What you return must match, exactly, the lines running from the one containing "Given: Select the Relaxation row label" to the end of the data, both included, and must contain no pictures.

BEGIN

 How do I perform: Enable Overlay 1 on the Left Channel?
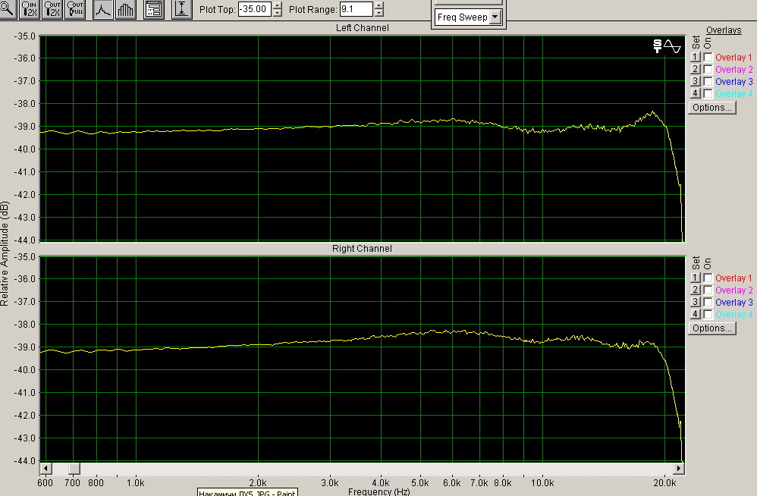click(x=708, y=58)
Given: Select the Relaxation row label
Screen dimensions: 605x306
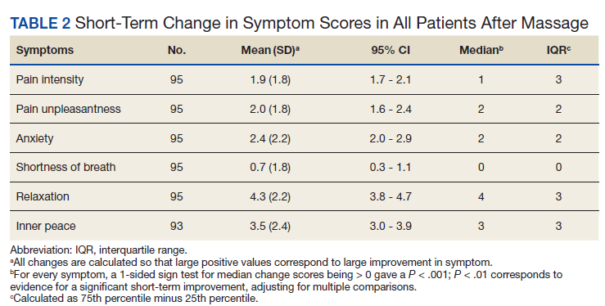Looking at the screenshot, I should click(x=43, y=196).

END

- _Finished exercise_
Given: Select the Relaxation row label
Screen dimensions: 605x306
Looking at the screenshot, I should click(x=43, y=196).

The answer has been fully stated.